8月27日(土)杉山洋一指揮 新日本フィルハーモニー交響楽団
第32回 芥川也寸志サントリー作曲賞選考演奏会
サントリーホール
【第30回芥川也寸志サントリー作曲賞受賞記念サントリー芸術財団委嘱作品】
♪ 小野田健太/『綺羅星』2台のピアノとオーケストラのための(2021~22) (1983/84)
Pf:秋山友貴、山中惇史
【第32回芥川也寸志サントリー作曲賞ノミネート作品】
1.波立裕矢/『失われたイノセンスを追う。Ⅱ』オーケストラのための(2020~21)

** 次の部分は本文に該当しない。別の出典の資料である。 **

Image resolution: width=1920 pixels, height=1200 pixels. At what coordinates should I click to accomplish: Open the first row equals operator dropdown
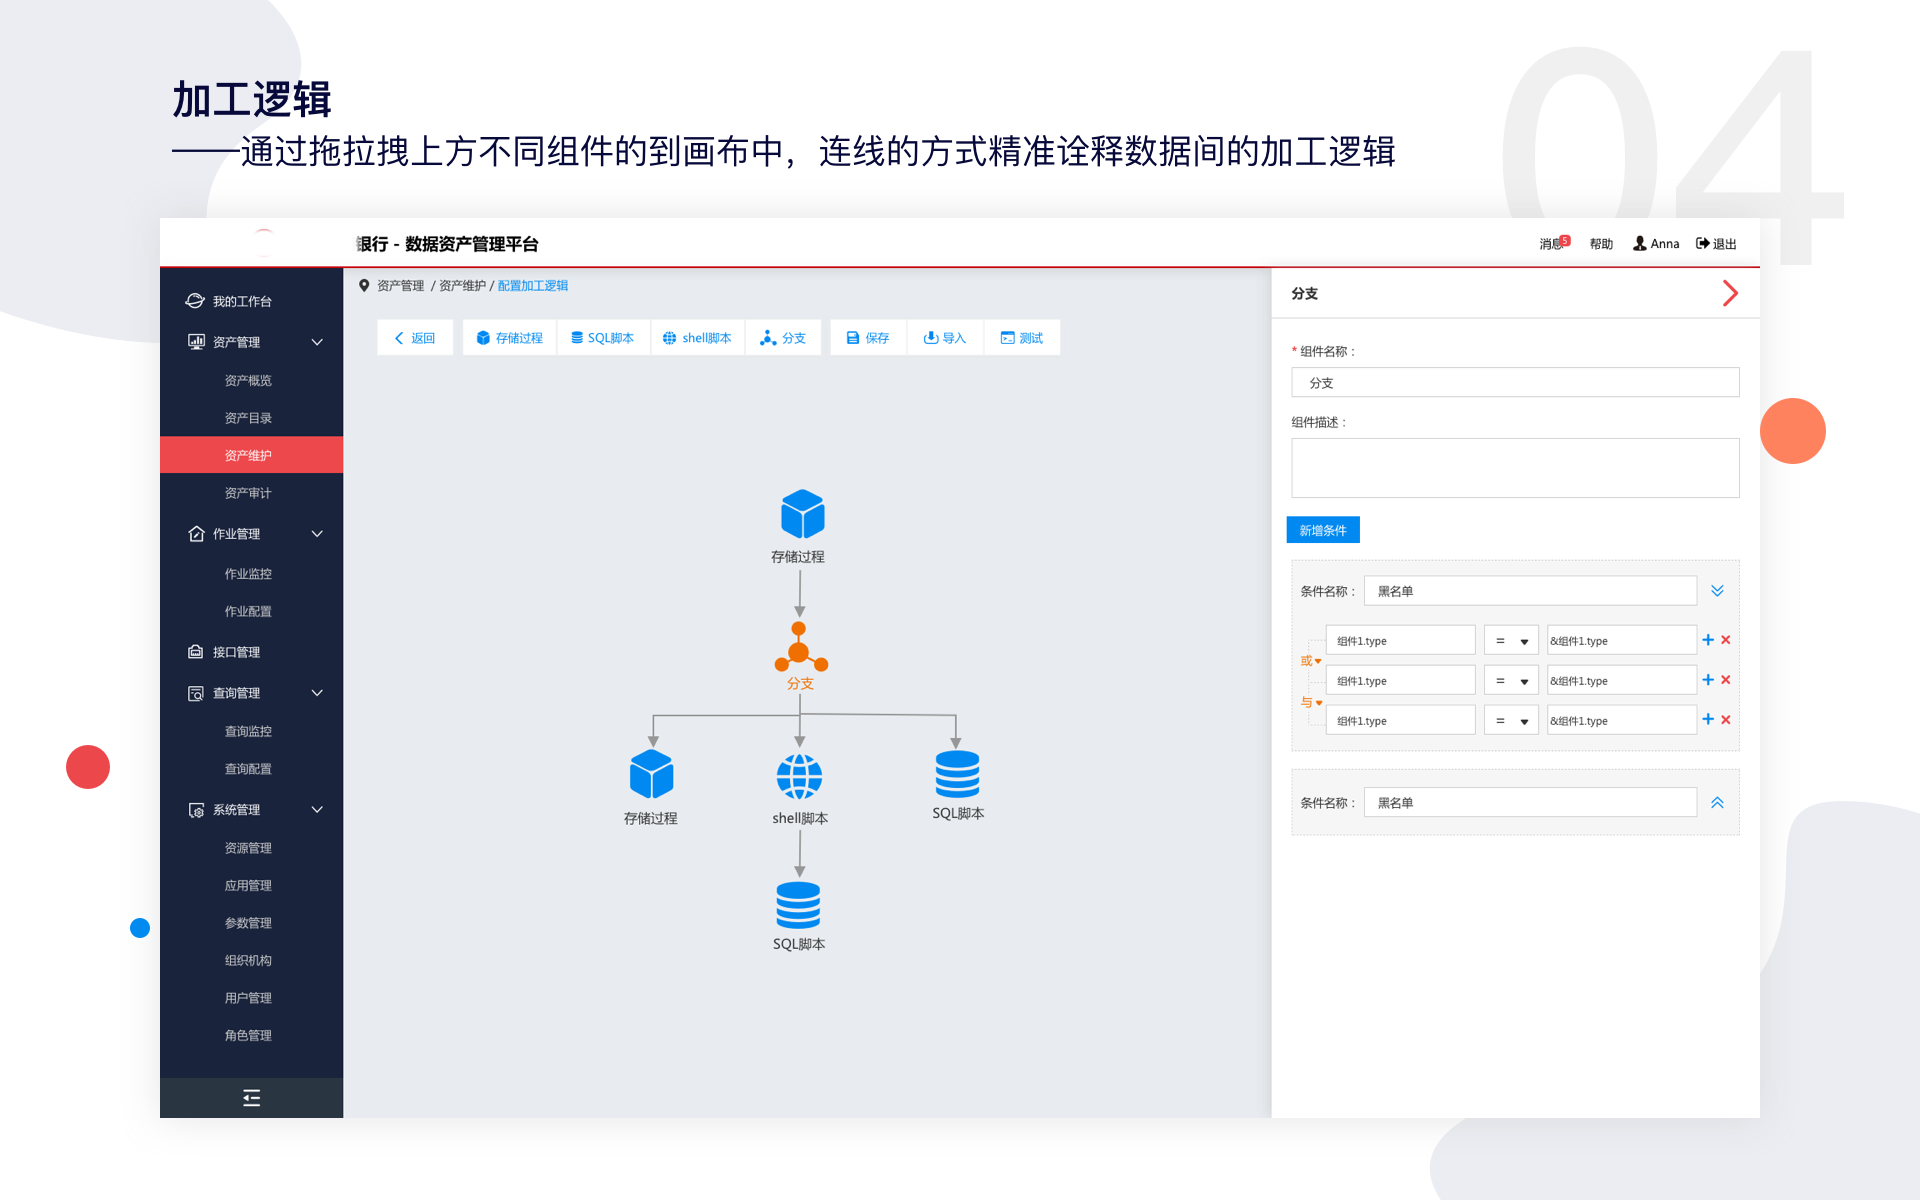1511,641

2.根岸宏輔/『雲隠れにし 夜半の月影』オーケストラのための(2020)
3.大畑 眞/『ジンク』(2021)
【公開選考会】
酒井健治、福士則夫、山根明季子/(司会:沼野雄司)
「サントリーホールサマーフェスティバル」の一環として毎年行われる「芥川也寸志サントリー作曲賞選考演奏会」。ここでは、前年に初演された日本人作曲家の管弦楽曲作品からノミネートされた作品が演奏され、公開で受賞作が決められる。

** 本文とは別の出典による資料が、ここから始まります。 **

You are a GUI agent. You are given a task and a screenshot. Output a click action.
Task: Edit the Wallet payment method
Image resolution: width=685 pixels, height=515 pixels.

最初は2020年の受賞者、小野田健太氏が、受賞の特典としてサントリー芸術財団から委嘱を受けた「綺羅星」。2台のピアノが並びステージは壮観だが、断片的なモチーフが飛び交うデリケートな音楽。どこかの星で、無表情な人形たちが儀式を執り行っているような不思議感がある。ただ、ピアノを2台使うわりには音響的な効果が希薄な気がしたし、タイトルの「綺羅星」からイメージするキラキラした光彩が飛び交う音楽というわけでもない。終始大人しめで、何かエモーショナルなもの、抑えきれない感情の爆発なんかが欲しかった。受賞で得た新作発表の機会では、もう少し挑戦的になってもいいのでは?
この後は今回のノミネート3作品の演奏。「マーラーの巨人交響曲の第4楽章を徹底的に編集する方法で作曲した」という波立裕矢氏の作品は、緻密なテクスチュアが響き合い、オーケストレーションの冴えを聴かせたが、リズムや音色は変えながらも、あまりにマーラーの原曲が随所に聴こえてくるばかりか、気だるさとか夢想など、マーラーの作品が醸し出す味わいまで同質で、僕にはオリジナリティが感じられなかった。最高潮に盛り上がって終わる原曲に対して、こちらは穏やかな終わり方。それが新しいメッセージ性を持っていればいいのだが、何かが起こることを期待し何も起こらないまま終わってしまった、というのが正直な感想。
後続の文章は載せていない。